Discussing logistical matters on Twitter is simply going to attract unnecessary attention of the government and other detractors. This is why most such discussions take place on secure private platforms like e-mail or instant-messaging….Thus, Iran’s regime is quite knowledgeable about social media. Perhaps we should not read too much into the government’s reluctance – or, some have argued, inability – to ban tools like Twitter. The reasons for these may be much more banal: These tools are simply too useful as sources of intelligence about what is happening in the country. Not only do they help the Iran government to follow the events closely (as well as to understand the perception of the government’s actions) in every single locality with an Internet connection, they also help it to understand the connections between various activists and their supporters in the West. From the intelligence-gathering perspective, Twitter has been a gift from heaven.
Evgeny Morozov in Boston Globe
It occurs to the Dowbrigade that our previous posting, arguing that there is nothing inherently beneficent or liberating in the digital revolution, was a bit one-sided. It argued that the internet was just a new tool that could be used to ends both enlightened and nefarious, by the full gamut of human wielders. However, as we used to say in our salad days, the mark of true intelligence is the ability to simultaneously entertain irreconcilably contradictory concepts. So let us consider the flip side.
As someone undoubtedly noted (the unattributed quote is in my head and Google won’t help) the Power of the Printing Press accrues mostly to those who own one, which used to be a pretty rarified slice of humanity. The paradigm-busting characteristic of the digital revolution is putting that power in the hands of a significant proportion of the world’s population.
Recent events in Iran seem to argue for the status quo quashing potential of digital tools, as Twitter, blogs (Iran has the most blogs in the Muslim world) and general wiredness of the population seems to be a crucial factor in the most serious opposition to the rule of the Ayatollas since the Islamic Revolution thirty years ago. The majority of the current population of Iran never knew the Shah and grew up on the Internet. Surely that makes governing 66 million people according to a set of laws from the 9th century a bit of a challenge.
Yet, as Evgeny Morozov noted in the Globe, quoted above, the Ayatollas and Revolutionary Guard know how to use computers as well, and we are currently seeing a pretty virulent counter-attack on the ground and in cyberspace on the part of the Iranian authorities. Perhaps, rather than a stairway to freedom, the web is just another battlefield for the age old struggle between – who? The authorities and the rebels? The ins and the outs? The ensconced elders and the upstart youth? Good and evil?
At any rate, it appears Twitter is here to stay, for better or worse. And we finally get it. After a couple of years of dismissing it as digital telegrams for twits, the currently vogue term “microblogging” helped me wrap my head around it. But it’s not “micro” exactly, more like “mobile”. The distinguishing characteristic of Twitter is that it can be, and is usually, done from a cell phone.

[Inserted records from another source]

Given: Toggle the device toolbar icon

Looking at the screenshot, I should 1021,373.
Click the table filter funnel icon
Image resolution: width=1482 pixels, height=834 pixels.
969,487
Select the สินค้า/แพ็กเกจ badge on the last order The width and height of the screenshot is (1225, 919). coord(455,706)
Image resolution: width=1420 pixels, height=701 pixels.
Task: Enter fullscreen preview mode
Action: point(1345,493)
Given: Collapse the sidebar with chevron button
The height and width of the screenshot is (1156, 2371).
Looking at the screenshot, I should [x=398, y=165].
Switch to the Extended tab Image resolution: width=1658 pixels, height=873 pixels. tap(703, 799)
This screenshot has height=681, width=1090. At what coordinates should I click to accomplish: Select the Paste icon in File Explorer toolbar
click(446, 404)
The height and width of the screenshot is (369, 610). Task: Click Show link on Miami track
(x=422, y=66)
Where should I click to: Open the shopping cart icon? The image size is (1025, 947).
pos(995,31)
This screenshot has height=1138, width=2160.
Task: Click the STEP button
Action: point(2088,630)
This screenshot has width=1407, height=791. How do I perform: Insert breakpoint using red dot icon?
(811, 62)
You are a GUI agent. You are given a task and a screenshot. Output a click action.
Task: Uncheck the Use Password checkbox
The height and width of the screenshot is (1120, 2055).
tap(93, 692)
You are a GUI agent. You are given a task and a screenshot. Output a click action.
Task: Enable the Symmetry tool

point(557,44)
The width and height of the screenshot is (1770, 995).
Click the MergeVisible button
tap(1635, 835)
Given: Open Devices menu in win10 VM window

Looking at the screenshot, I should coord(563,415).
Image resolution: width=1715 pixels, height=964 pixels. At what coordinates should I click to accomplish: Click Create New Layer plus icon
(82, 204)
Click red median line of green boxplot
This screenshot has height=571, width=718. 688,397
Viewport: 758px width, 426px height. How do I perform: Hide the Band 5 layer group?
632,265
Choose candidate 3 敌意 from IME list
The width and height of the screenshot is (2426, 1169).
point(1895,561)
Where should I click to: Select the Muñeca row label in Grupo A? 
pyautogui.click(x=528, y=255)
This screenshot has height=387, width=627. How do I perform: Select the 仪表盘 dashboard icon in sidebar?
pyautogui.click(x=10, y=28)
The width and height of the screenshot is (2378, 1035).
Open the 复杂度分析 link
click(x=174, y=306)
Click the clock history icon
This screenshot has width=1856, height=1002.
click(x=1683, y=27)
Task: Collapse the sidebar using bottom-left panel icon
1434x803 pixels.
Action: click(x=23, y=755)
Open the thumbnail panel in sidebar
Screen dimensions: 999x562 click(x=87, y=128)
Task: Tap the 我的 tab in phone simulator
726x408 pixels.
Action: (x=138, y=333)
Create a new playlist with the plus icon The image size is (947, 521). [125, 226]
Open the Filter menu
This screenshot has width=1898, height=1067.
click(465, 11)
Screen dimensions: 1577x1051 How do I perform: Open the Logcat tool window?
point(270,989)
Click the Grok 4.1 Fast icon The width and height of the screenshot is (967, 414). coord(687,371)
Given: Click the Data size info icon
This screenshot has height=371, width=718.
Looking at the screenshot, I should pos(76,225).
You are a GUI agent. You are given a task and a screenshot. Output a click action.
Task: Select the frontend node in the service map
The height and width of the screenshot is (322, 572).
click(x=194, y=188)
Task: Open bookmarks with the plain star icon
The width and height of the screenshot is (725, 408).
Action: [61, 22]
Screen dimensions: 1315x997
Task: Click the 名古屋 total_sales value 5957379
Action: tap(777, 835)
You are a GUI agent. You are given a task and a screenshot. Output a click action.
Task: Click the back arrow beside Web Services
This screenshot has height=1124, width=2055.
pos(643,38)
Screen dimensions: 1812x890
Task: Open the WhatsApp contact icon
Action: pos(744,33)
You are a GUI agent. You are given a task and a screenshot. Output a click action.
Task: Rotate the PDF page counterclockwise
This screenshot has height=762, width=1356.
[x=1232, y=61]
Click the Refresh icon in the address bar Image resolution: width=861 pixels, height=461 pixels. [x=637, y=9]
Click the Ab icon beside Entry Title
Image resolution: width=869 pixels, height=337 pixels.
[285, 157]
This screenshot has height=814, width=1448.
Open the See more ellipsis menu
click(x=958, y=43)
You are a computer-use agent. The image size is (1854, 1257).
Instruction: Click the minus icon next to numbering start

Blogging, of course, is usually done from a computer. It is a ruminative, contemplative occupation, best accomplished alone, in a quiet, controlled environment, like the Dowbrigades Electronic Command Center, with its multiple screens connected to all manner of digital information, rats-nest of cables which Norma Yvonne constantly threatens to cut and throw out, super-comfortable Ikea suspended chair and easy access to refrigerator, restroom and sleeping facilities. Hence the iconic image of the unshaven, pajama-clad blogger burning the midnight oil. Many bloggers are comfortably into middle age.
Twitter, however, is a youngster’s game. It is out and around, not stogily baracaded in a basement bunker. It is done on iPhones and Blackberrys, in short frantic bursts, on the scene, furitively in crowds and meetings, on the fly, in the moment, and as such captures a different aspect of the cutting edge and a different slice of daily life than blogs. It produces different kinds of insights and thrills.
For example, this Twitter-related story came into the Dowbrigade Command Center this morning:
TORONTO (AP) – Police have charged the tour manager of the Black Eyed Peas with assault after he allegedly gave celebrity blogger Perez Hilton a black eye outside a Toronto nightclub. Hilton, whose real name is Mario Lavandeira, complained about the incident on the microblogging site Twitter. He tweeted at 4 a.m.: “I am bleeding. Please, I need to file a police report. No joke.”
from the Associated Press
The Dowbrigade thinks he will stick to blogging. Actually leaving the Command Center is becoming increasingly dangerous. No joke.